We were the first to predict seismic boardroom flashpoints and downfalls and played key roles in regulatory milestones and reforms.

We’re working to advance the agenda of the new boardroom and public institution of today: diversity at the table; ethics that shine through a culture of integrity; the next chapter in stakeholder capitalism; and leadership that stands as an unrelenting champion for all stakeholders.

Our landmark work in creating what we called a culture of integrity and the ethical practices of trusted organizations has been praised, recognized and replicated around the world.

 

Our rich institutional memory, combined with a record of innovative thinking for tomorrow’s challenges, provide umatached resources to corporate and public sector players.

Trust is the asset that is unseen until it is shattered.  When crisis hits, we know a thing or two about how to rebuild trust— especially in turbulent times.

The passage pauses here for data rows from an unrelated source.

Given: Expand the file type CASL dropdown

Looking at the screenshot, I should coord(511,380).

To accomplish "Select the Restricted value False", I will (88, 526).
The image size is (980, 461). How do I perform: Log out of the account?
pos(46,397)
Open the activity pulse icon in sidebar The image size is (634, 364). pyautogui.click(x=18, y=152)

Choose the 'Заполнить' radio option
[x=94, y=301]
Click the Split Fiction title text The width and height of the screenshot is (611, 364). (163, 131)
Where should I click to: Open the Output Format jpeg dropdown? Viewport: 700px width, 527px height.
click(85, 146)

We’re still one of the world’s most recognized voices on CEO pay and the role of boards as compensation credibility gatekeepers. Somebody has to be.

The board of Yahoo has opted to reject Microsoft’s bid to acquire the company. The decision came after a series of meetings earlier this week. It was a wise decision.

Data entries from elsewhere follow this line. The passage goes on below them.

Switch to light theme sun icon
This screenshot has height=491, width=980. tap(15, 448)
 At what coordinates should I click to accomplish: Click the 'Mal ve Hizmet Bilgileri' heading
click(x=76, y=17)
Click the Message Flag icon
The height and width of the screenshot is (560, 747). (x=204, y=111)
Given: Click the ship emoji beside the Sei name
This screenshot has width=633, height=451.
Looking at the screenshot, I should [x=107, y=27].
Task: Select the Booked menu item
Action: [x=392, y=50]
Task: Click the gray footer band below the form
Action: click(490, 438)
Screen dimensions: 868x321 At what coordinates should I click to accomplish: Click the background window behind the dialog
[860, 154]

Nothing illustrates the reality of Microsoft more than the Vista operating system that is its showcase: late on arrival, bloated in its functioning and incompatible with much of the world it depends upon. Microsoft operates a command and control culture that is in a state of constant paranoia, always fearful that customers are trying to get the better of it. So inward looking has it become that in the period it was trying to produce its newest operating system -the one that has become so much the bane of users that many demand the old XP system in their new computers -Facebook, MySpace and YouTube were conceived, developed and became a consumer phenomenon. Microsoft could have developed these applications, just as it could have done and become what Google has. It was too busy being big and becoming overly confident, still clinging to its anti-trust mentality and obsessed with the idea that customers are always trying to circumvent its software activation process.  Some companies aspire to become customer-centric.  Microsoft has turned customer-antithetic into a brand.

Microsoft has made a number of ground-breaking strides in its time, but it is doubtful that, as it is currently conceived, a match with any organization that prides itself on innovation and agility would make for a positive union. As the world learned from the costly AOL-Time Warner merger debacle, it takes more than money and high priced stock to make a happy corporate marriage.

Microsoft’s days as a transformative force in the world of personal computers and the Internet, barring a sea change in culture and attitude, are on the wane. The ability of the company to transfer its core values and management skills, honed in an era of market dominance symbolized by one-license-per-paying customer, to a more open 21st century cyberspace environment where success more and more is defined by the extent to which value can be added to the customer relationship without adding cost to it, is highly problematic. This is reality that long ago should have prompted a series of meetings by its own board to determine what has gone wrong with the Titanic of modern software companies, and what can be done to prevent it from meeting a similar fate. With its boardroom still on the Microsoft version of a Morse code operating system, the company’s directors will be painfully slow to decipher the message.